Retype, without any changes, the part of the records below that begins with the line containing "1101x419 pixels. At" and continues through the end of the records, omitting the pictures.

[Entries for locating words and elements]
========

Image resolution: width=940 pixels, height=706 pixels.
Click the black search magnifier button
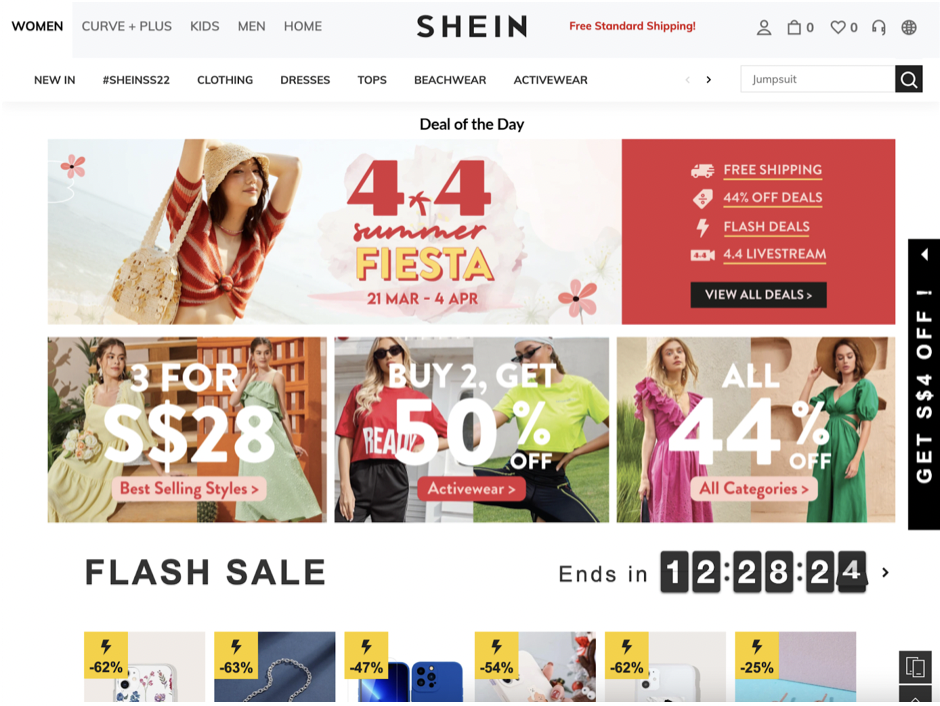point(909,79)
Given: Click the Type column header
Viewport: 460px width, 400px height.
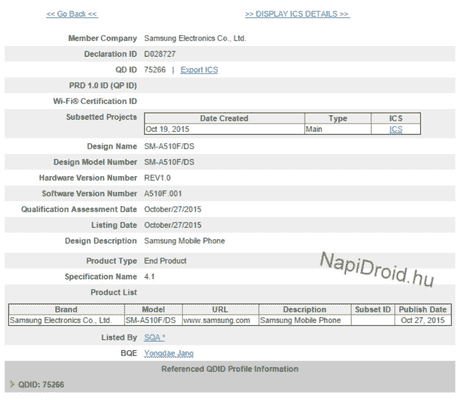Looking at the screenshot, I should click(338, 118).
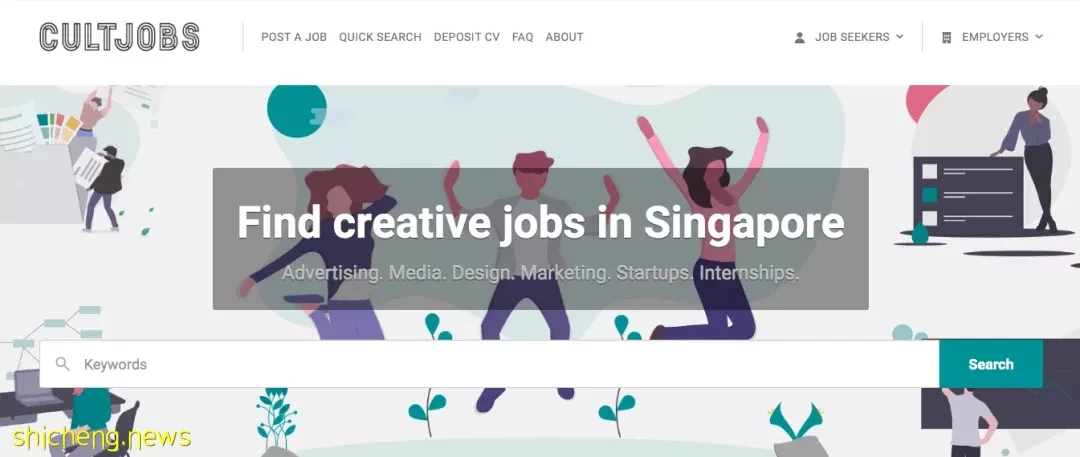The width and height of the screenshot is (1080, 457).
Task: Visit the About page
Action: pos(564,37)
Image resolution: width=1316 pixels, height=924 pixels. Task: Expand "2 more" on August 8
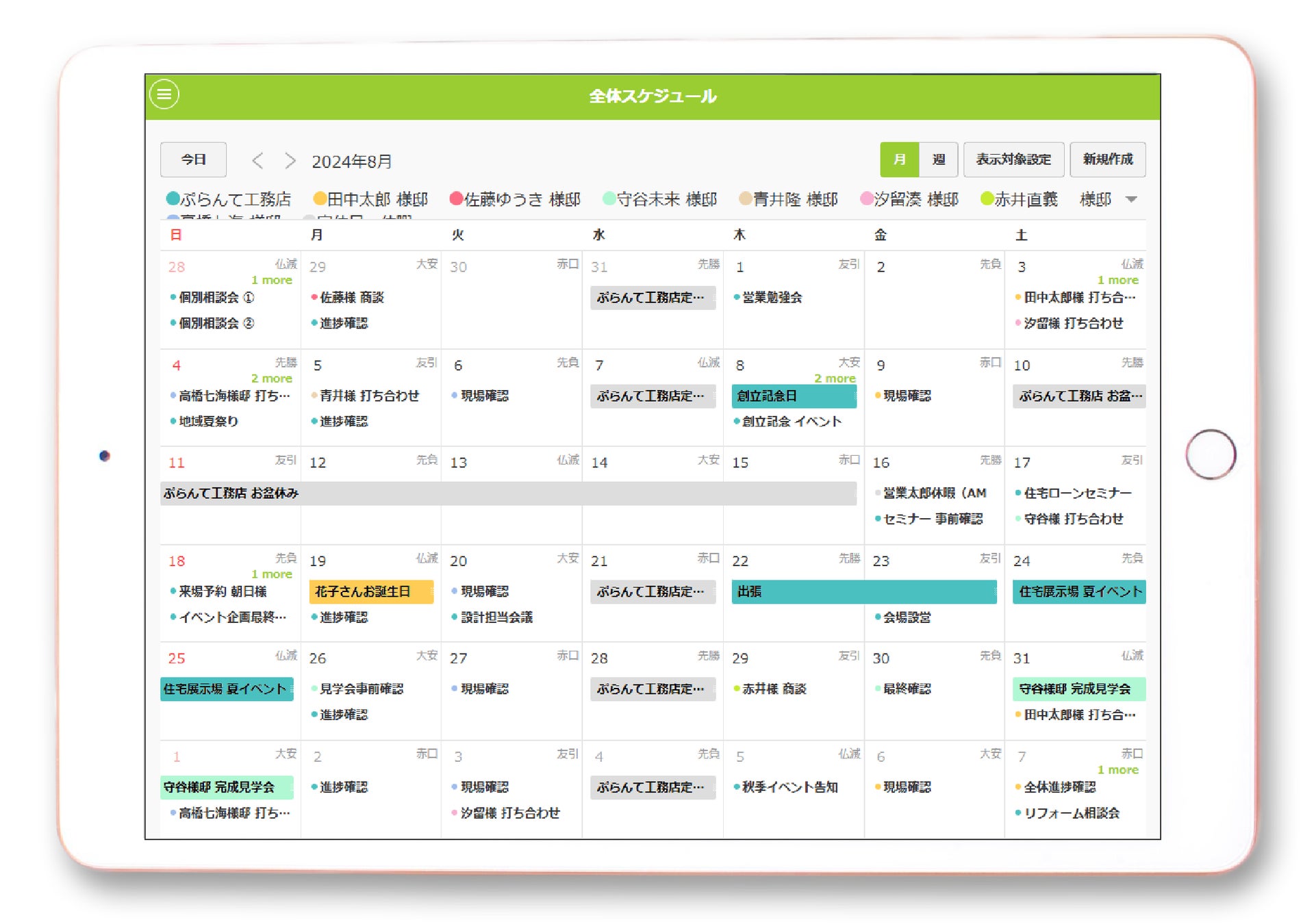pos(834,378)
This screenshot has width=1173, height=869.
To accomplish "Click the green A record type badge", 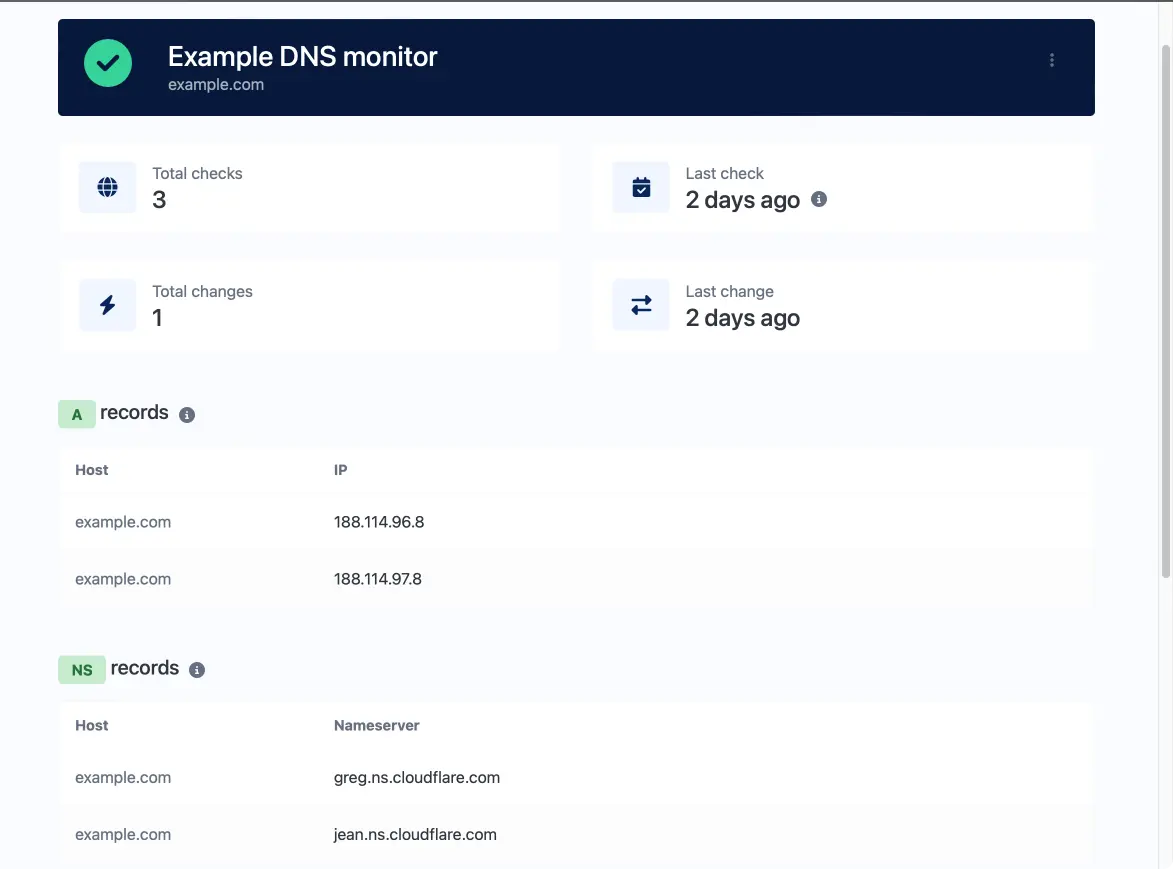I will pyautogui.click(x=77, y=414).
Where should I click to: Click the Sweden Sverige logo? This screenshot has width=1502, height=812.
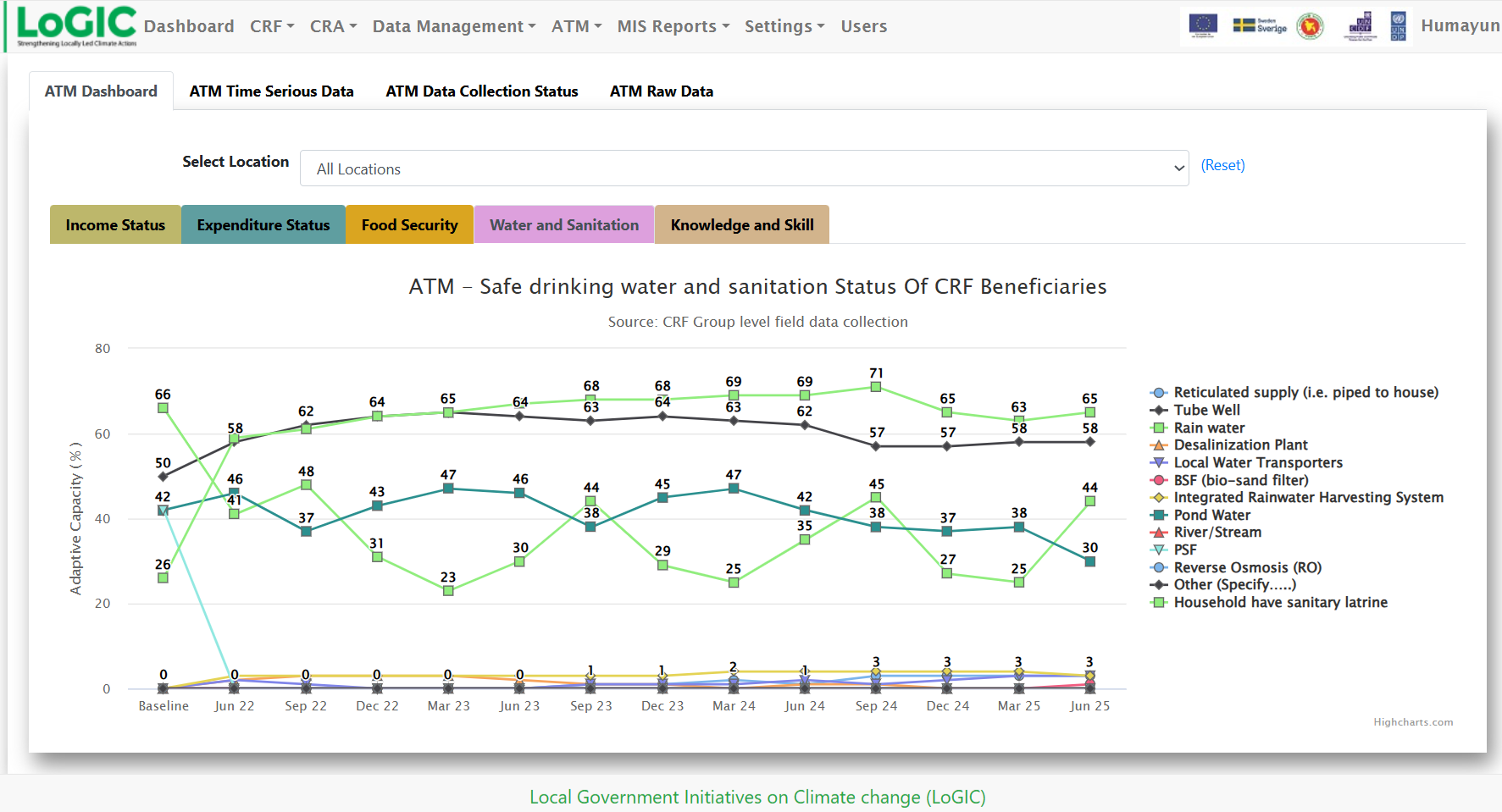pyautogui.click(x=1259, y=25)
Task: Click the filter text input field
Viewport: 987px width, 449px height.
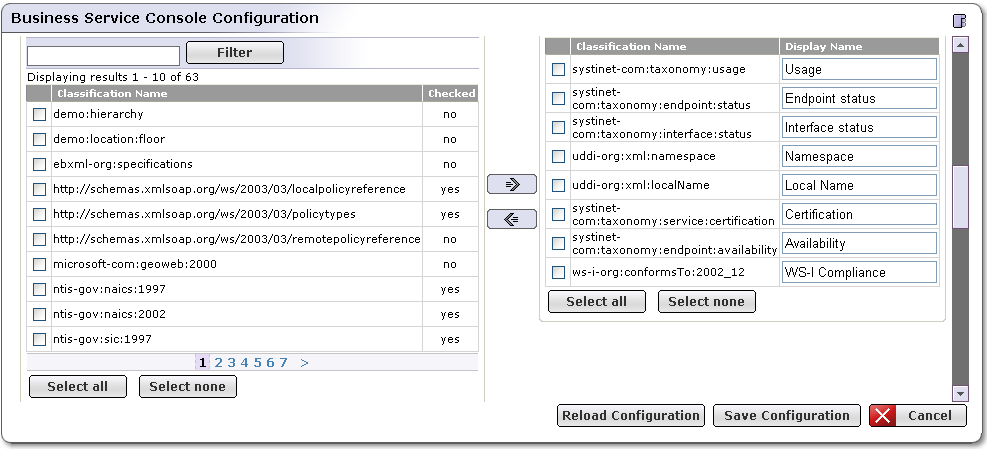Action: click(x=103, y=55)
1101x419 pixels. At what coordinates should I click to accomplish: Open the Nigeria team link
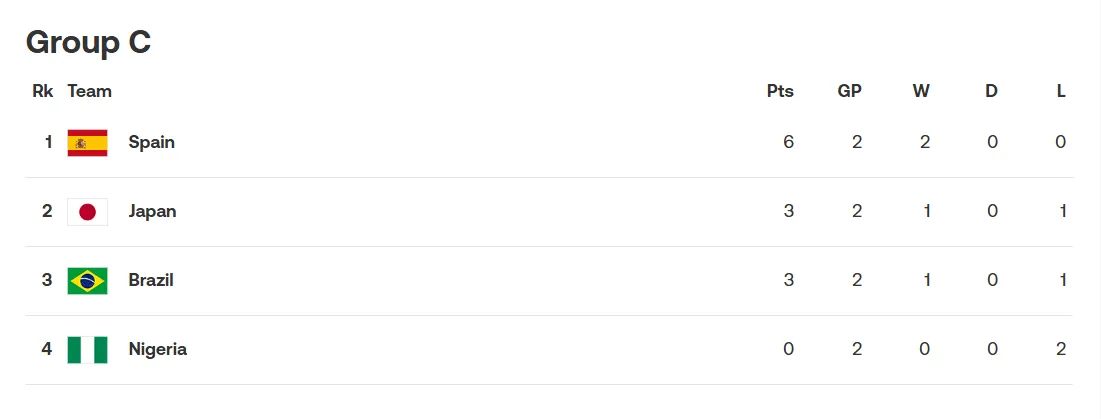pyautogui.click(x=158, y=349)
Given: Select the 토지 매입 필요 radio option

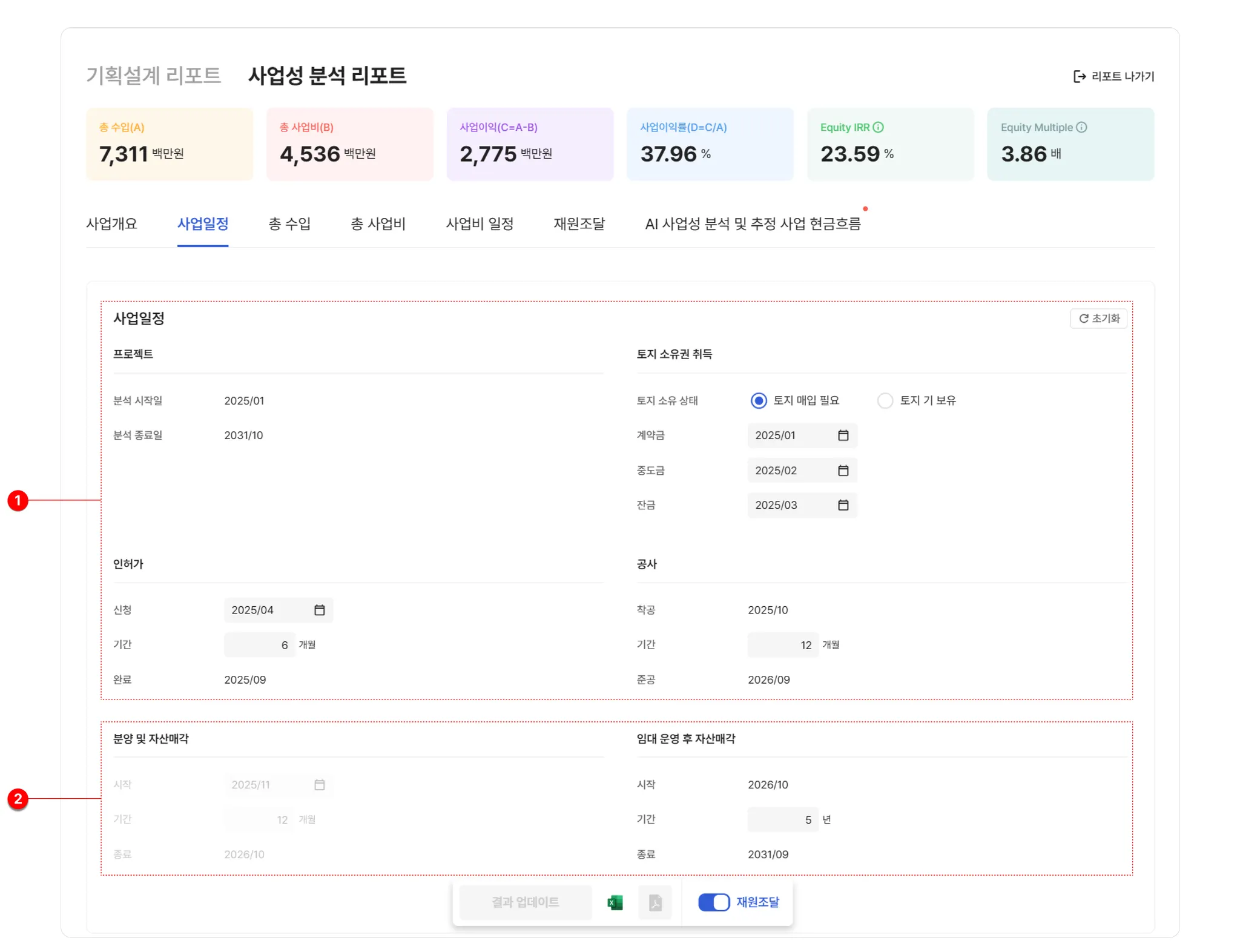Looking at the screenshot, I should (x=759, y=400).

========

■ FINAL RESULT
1101x419 pixels. At what coordinates should I click to accomplish: Open the Nigeria team link
pyautogui.click(x=158, y=349)
Given: Select the 토지 매입 필요 radio option

Looking at the screenshot, I should (x=759, y=400).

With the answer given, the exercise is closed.